**Work task**
Only the lines below from the one containing "Viewport: 1367px width, 472px" to the one containing "Place cursor in viewFlipper1 id value" should be repeated, both included and unchanged.

**Data records**
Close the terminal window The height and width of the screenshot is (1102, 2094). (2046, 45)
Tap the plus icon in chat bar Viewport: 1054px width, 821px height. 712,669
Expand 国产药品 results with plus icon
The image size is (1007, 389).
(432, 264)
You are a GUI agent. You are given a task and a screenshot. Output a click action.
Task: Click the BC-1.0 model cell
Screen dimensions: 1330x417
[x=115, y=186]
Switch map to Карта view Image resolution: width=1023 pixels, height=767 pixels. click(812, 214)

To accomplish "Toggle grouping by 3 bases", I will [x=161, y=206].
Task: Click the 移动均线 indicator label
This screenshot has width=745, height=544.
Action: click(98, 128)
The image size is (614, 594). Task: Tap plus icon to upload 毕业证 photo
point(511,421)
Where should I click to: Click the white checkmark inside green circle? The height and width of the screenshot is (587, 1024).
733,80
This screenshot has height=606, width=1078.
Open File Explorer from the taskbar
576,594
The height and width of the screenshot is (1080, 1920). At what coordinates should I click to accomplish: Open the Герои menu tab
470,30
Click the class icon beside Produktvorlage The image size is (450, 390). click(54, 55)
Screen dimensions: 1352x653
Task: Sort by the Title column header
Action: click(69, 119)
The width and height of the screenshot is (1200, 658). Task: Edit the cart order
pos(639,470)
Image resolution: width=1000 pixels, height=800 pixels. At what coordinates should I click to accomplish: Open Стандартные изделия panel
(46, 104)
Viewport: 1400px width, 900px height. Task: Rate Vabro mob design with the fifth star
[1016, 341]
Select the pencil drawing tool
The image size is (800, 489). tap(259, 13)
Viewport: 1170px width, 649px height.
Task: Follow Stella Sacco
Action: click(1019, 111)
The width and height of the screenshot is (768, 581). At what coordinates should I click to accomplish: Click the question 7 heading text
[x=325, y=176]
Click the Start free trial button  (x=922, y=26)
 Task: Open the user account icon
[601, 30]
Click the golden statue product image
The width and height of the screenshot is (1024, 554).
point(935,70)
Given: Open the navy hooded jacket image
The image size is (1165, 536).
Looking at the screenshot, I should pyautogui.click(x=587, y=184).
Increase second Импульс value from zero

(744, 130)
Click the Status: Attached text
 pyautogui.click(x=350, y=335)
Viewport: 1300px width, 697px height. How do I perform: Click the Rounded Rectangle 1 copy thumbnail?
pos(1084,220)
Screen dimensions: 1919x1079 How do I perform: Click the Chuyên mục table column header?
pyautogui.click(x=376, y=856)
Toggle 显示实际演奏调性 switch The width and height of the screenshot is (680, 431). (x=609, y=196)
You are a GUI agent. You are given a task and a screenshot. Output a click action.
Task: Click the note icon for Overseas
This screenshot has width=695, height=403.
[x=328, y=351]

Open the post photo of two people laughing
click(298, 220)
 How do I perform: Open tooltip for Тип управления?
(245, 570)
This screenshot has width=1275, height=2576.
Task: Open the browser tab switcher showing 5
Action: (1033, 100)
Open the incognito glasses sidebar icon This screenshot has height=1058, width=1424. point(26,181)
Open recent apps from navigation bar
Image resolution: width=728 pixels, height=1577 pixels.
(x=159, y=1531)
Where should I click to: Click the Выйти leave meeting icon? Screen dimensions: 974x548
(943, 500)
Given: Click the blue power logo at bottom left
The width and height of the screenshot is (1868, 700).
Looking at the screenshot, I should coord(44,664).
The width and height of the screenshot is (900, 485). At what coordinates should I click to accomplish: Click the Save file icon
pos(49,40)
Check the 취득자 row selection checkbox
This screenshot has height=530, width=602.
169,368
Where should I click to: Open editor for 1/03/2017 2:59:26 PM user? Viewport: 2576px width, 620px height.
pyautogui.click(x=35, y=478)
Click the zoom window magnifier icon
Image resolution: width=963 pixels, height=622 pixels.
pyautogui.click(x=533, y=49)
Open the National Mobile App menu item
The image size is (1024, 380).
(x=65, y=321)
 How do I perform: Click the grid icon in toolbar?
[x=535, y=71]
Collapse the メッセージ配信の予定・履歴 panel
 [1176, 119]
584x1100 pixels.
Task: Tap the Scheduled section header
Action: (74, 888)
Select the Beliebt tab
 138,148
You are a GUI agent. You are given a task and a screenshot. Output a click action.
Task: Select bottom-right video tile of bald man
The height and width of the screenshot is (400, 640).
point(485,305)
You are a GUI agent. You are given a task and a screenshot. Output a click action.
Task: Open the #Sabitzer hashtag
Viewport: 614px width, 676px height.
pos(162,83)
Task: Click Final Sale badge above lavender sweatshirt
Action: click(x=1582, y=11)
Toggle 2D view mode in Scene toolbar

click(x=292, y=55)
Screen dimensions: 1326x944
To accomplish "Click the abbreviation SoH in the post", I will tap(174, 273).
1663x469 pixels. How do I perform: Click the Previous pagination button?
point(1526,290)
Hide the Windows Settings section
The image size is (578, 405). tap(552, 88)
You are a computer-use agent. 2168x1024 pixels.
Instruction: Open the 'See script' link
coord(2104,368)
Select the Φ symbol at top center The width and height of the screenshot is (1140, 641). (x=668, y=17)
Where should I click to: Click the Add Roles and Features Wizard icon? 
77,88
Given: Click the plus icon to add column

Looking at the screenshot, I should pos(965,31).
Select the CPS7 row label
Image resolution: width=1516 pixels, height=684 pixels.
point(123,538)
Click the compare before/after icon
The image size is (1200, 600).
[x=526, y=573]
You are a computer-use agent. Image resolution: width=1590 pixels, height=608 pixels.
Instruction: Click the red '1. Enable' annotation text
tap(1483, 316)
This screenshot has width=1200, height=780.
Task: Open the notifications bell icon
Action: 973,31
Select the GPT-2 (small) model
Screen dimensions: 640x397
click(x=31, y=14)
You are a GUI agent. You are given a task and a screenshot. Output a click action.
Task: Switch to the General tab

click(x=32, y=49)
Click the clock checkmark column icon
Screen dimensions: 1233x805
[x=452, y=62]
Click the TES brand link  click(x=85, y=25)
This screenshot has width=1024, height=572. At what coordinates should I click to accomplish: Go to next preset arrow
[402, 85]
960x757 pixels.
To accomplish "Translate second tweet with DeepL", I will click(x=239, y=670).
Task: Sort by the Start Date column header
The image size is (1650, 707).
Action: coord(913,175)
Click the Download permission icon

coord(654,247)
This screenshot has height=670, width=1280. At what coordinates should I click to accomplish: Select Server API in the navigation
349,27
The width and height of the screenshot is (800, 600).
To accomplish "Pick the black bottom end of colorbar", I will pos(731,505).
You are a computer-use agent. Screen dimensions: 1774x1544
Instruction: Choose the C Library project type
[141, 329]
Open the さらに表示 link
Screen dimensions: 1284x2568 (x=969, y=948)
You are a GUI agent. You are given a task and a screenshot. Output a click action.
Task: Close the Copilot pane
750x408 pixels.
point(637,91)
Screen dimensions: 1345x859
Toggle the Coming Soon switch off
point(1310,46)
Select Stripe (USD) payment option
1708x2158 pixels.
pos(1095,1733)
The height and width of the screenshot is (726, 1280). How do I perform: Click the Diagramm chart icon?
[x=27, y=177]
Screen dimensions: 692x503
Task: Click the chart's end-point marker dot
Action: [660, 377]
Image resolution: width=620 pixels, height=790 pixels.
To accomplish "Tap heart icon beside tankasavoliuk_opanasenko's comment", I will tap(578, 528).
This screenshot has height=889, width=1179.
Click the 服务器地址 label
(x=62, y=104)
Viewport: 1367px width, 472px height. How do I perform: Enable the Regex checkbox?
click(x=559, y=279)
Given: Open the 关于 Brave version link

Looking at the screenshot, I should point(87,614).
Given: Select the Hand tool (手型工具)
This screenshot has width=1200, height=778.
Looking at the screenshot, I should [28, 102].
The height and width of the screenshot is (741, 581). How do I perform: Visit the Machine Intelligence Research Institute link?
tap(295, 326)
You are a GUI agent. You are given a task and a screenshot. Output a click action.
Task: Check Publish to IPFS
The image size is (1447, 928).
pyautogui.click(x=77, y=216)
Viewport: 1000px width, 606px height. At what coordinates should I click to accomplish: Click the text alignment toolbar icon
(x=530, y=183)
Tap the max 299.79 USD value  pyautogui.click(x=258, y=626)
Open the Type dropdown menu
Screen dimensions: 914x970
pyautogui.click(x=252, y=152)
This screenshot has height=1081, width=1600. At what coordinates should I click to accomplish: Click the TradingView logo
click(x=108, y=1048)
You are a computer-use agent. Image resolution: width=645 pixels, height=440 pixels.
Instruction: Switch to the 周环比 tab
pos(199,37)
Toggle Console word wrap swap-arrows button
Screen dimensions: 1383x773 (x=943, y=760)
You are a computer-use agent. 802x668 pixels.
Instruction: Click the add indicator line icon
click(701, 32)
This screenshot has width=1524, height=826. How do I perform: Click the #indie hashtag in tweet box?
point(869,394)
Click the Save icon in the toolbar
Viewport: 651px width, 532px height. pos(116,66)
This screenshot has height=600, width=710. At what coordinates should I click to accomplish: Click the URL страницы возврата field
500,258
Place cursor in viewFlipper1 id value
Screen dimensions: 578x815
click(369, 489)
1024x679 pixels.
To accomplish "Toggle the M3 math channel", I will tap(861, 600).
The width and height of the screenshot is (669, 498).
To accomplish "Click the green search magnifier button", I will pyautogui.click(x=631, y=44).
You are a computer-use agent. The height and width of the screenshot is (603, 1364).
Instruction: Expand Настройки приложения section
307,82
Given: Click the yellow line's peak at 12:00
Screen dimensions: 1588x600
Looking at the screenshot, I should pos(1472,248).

**Solution to the problem**
Viewport: 1367px width, 472px height. How do I perform: Enable the Regex checkbox?
click(x=559, y=279)
Given: Open the 关于 Brave version link

Looking at the screenshot, I should point(87,614).
Given: Select the Hand tool (手型工具)
This screenshot has width=1200, height=778.
Looking at the screenshot, I should [28, 102].
The height and width of the screenshot is (741, 581). How do I perform: Visit the Machine Intelligence Research Institute link?
tap(295, 326)
You are a GUI agent. You are given a task and a screenshot. Output a click action.
Task: Check Publish to IPFS
The image size is (1447, 928).
pyautogui.click(x=77, y=216)
Viewport: 1000px width, 606px height. At what coordinates should I click to accomplish: Click the text alignment toolbar icon
(x=530, y=183)
Tap the max 299.79 USD value  pyautogui.click(x=258, y=626)
Open the Type dropdown menu
Screen dimensions: 914x970
pyautogui.click(x=252, y=152)
This screenshot has height=1081, width=1600. At what coordinates should I click to accomplish: Click the TradingView logo
click(x=108, y=1048)
You are a computer-use agent. Image resolution: width=645 pixels, height=440 pixels.
Instruction: Switch to the 周环比 tab
pos(199,37)
Toggle Console word wrap swap-arrows button
Screen dimensions: 1383x773 (x=943, y=760)
You are a computer-use agent. 802x668 pixels.
Instruction: Click the add indicator line icon
click(701, 32)
This screenshot has width=1524, height=826. How do I perform: Click the #indie hashtag in tweet box?
point(869,394)
Click the Save icon in the toolbar
Viewport: 651px width, 532px height. pos(116,66)
This screenshot has height=600, width=710. At what coordinates should I click to accomplish: Click the URL страницы возврата field
500,258
Place cursor in viewFlipper1 id value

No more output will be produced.